Ao devolver o calor do Sol ao espaço, a superfície do asteróide emite fótons, ou partículas de luz infravermelha, e com isso o astro acaba sendo “gentilmente empurrado” na direção oposta, diz Sephen Lowry, da Queen´s University de Belfast, principal autor de um dos artigos publicados pelo Science Express. “Trata-se de um processo extremamente lento”. A equipe de Lowry detectou um aumento na taxa de rotação do asteróide 2000 PH5, com raio de 114 metros.
Asteróide com lua
Tanto PH5 quanto Apollo estão ganhando velocidade por causa da emissão de calor. A aceleração se dá a taxas mínimas, mas constantes: Lowry estima que seu asteróide deverá dobrar o ritmo de rotação dentro 550 mil anos. Já Apollo poderá sofrer alterações de forma ou, até, romper-se em algum ponto dos próximos 2,6 milhões de anos. 1862 Apollo já tem uma pequena lua, e o artigo na Nature especula que ela pode ter se formado por uma quebra induzida pela aceleração da luz, séculos ou milênios atrás.
O efeito não deve, porém, levar à desintegração final de todos os asteróides do Sistema Solar, diz Kaasalainen: “Ele só afeta corpos irregulares, e os asteróides maiores tendem a ser menos irregulares. Além disso, o Yorp pode funcionar ao contrário, desacelerando um asteróide. Tudo depende de detalhes e irregularidades bem pequenos”.
Lowry diz que a constatação do efeito Yorp levanta a questão de como os asteróides grandes chegaram a se formar, nos primórdios do Sistema Solar. “A taxa com que os asteróides crescem devem deve ser muito maior que a escala de tempo necessária para que o Yorp afete a taxa de rotação de forma significativa”, pondera.
Impacto
O efeito Yorp, no qual a emissão de calor pela superfície altera a taxa de rotação do asteróide, é uma variação do efeito Yarkovsky, no qual essa mesma emissão afeta a órbita do corpo, mudando seu rumo no espaço. “O Yorp pode afetar o efeito Yarkovsky”, diz Lowry, o que pode ter importantes implicações, não só para o estudo científico dos asteróides, como para a compreensão de suas trajetórias – e dos riscos de impacto com a Terra.
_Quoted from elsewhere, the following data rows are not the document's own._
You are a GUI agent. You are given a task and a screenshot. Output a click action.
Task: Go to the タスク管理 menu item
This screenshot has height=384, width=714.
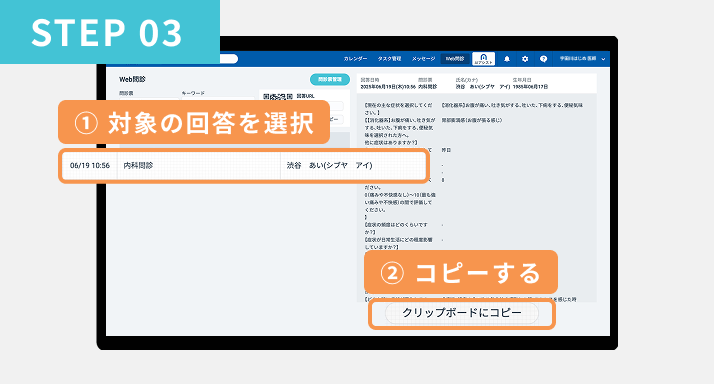pos(389,59)
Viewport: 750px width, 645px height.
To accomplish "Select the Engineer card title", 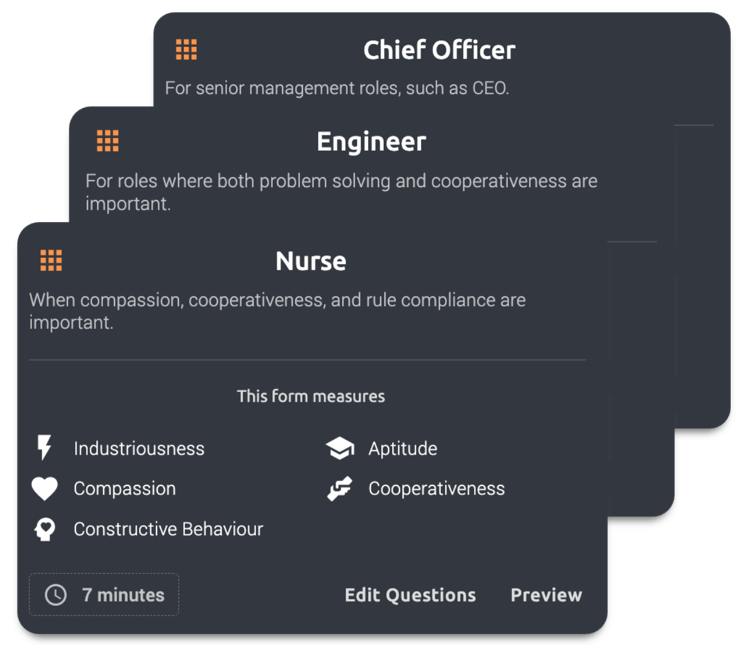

O americano Joseph N. Spitale, da Universidade do Arizona, já havia proposto em 2002, na própria Science, pintar asteróides, tornando suas superfícies mais claras ou escuras e, com a manipulação do efeito Yarkovsky, afastá-los de nosso planeta. O lado negativo é que esse processo precisaria de décadas, ou séculos, para funcionar em asteróides de grande porte.
A existência, a partir de agora, de confirmação prática e de medições precisas do efeito Yorp pode ter implicações no esforço de detecção de asteróides perigosos, afirma Kaasalainen. “Agora nós sabemos que outros efeitos, além da gravidade, têm de ser cuidadosamente levados em conta nos cálculos” dos riscos para a Terra.